When the line with "The image size is (291, 291)." appears below, start repeating lines exactly, and keep going through the line with "the Crying emoticon"; add nothing outside that span.

Start of RECORDS SHOWN

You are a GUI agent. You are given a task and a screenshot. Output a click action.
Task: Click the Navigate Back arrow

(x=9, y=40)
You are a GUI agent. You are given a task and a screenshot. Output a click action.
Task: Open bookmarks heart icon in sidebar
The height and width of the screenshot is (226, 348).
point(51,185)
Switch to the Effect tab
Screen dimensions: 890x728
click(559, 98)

End of RECORDS SHOWN
Start of RECORDS SHOWN

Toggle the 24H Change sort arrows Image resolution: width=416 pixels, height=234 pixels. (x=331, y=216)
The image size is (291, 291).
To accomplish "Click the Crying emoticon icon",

End of RECORDS SHOWN
Start of RECORDS SHOWN

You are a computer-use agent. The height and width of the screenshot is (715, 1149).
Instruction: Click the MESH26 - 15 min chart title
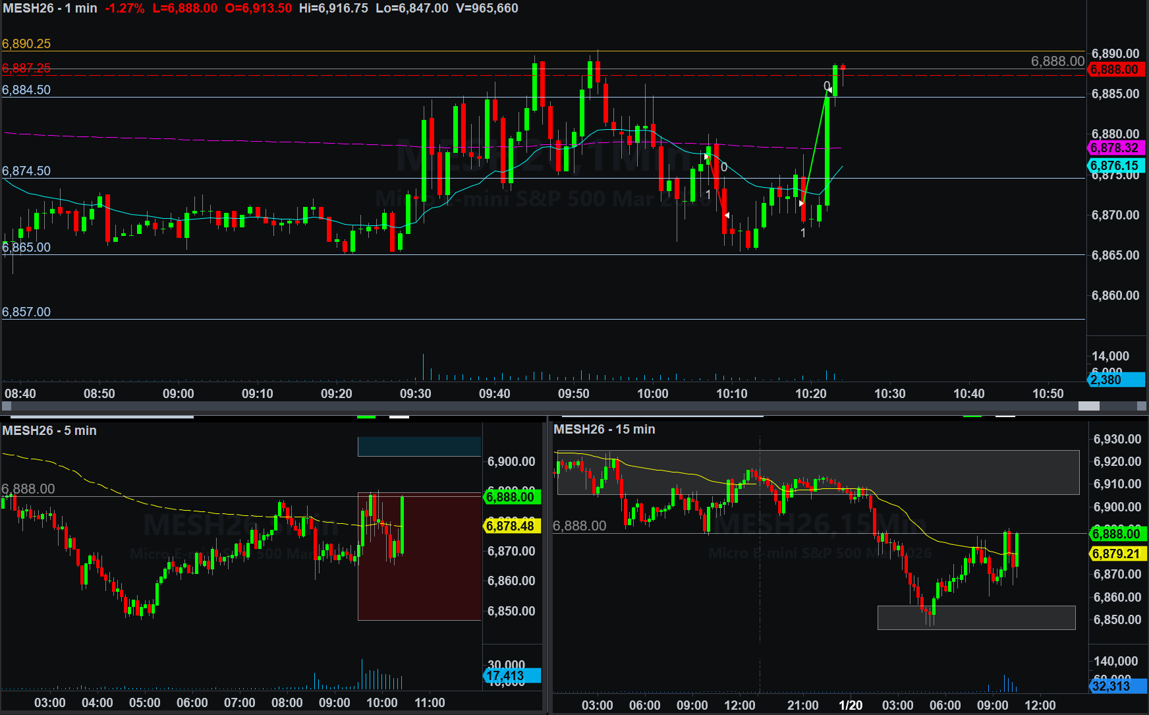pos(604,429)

End of RECORDS SHOWN

• **REPLY**:
The image size is (291, 291).
To accomplish "Click the Crying emoticon icon",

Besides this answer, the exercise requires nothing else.